Conceptualizing and quantifying linguistic complexity is not an easy task, many quantitative and qualitative dimensions must be taken into account. In particular, languages of the world have different word production processes. Therefore, the amount of semantic and grammatical information encoded at the word level, may vary significantly from language to language. It is important to quantify this morphological richness of languages and how it varies depending on their linguistic typology. This presentation summarizes some of the approaches presented at the Interactive Workshop on Measuring Language Complexity (IWMLC 2019).

Ximena Gutierrez-Vasques. PhD in Computational linguistics by the National Autonomous University of Mexico (UNAM). She is currently doing a postdoctoral stay at the University of Zurich (URPP Language and Space). Her research interests comprise: NLP for low-resource languages, quantitative linguistics, machine translation.

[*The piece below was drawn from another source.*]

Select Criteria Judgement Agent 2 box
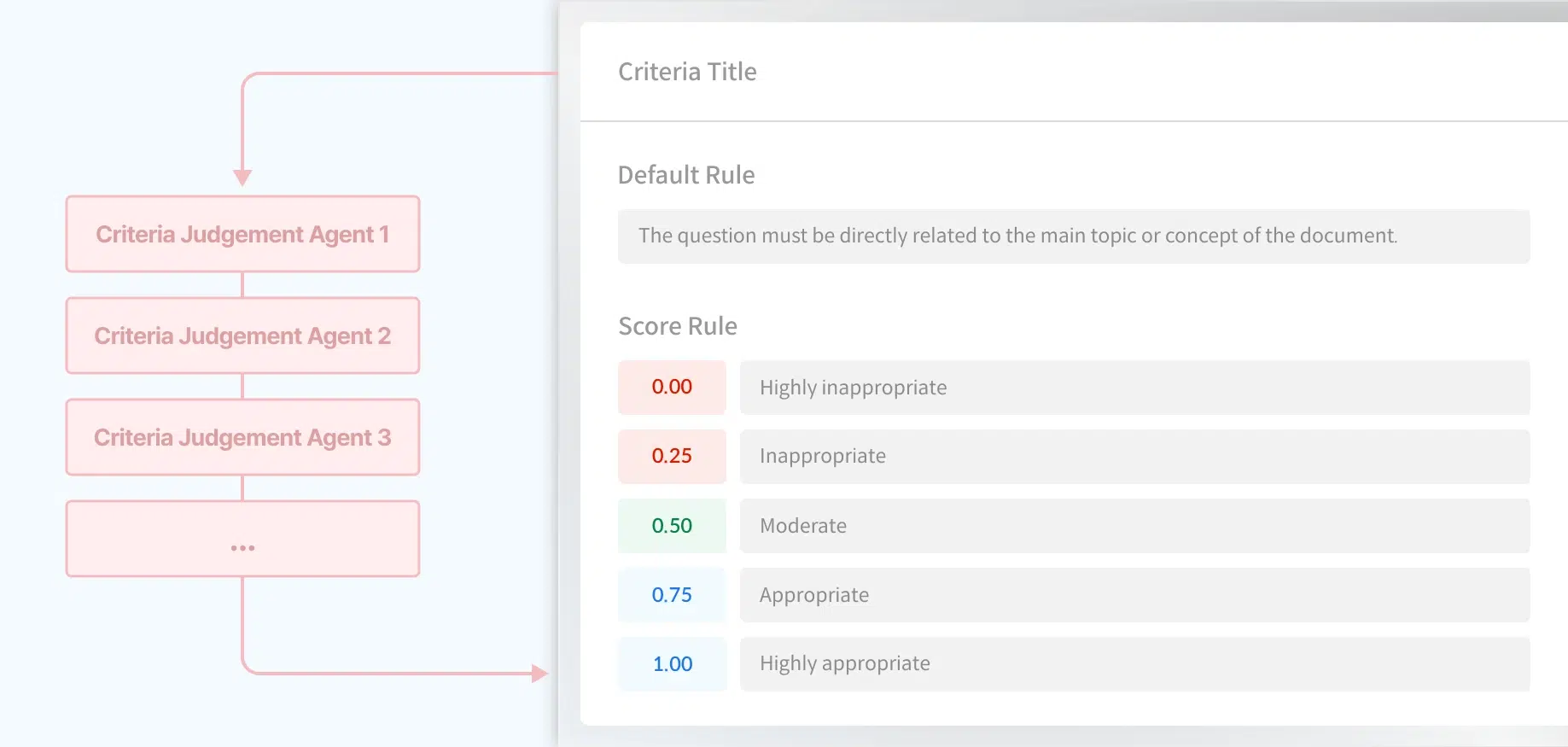The height and width of the screenshot is (747, 1568). tap(242, 336)

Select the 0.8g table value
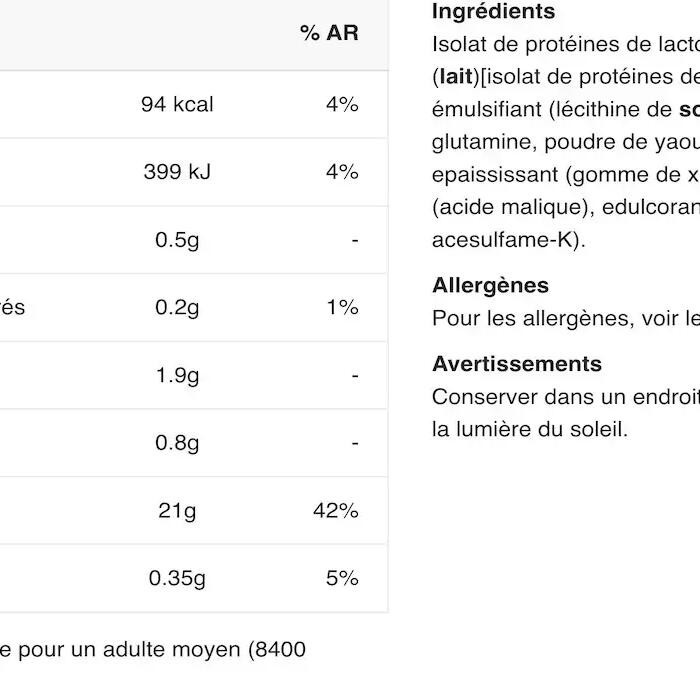pyautogui.click(x=177, y=443)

Lonneke van der Plas: Analysing compounds and predicting their emergence over time

Compounds can be defined as the formation of a new lexeme by adjoining two or more lexemes. The compound word formation process is productive and as a consequence, compounds are a common word type, but many occur with very low token counts. This creates challenges for NLP tools, and it raises questions about the processes that underlie the generation of novel compounds over time.

Lonneke van der Plas is a senior lecturer in Human Language Technology at the University of Malta. Before that, she was a junior professor at the Institute for Natural Language Processing (IMS), University of Stuttgart, where she led a research group in the framework of the SFB collaborative research center 732. She did a post-doc at the University of Geneva and earned her PhD from the University of Groningen.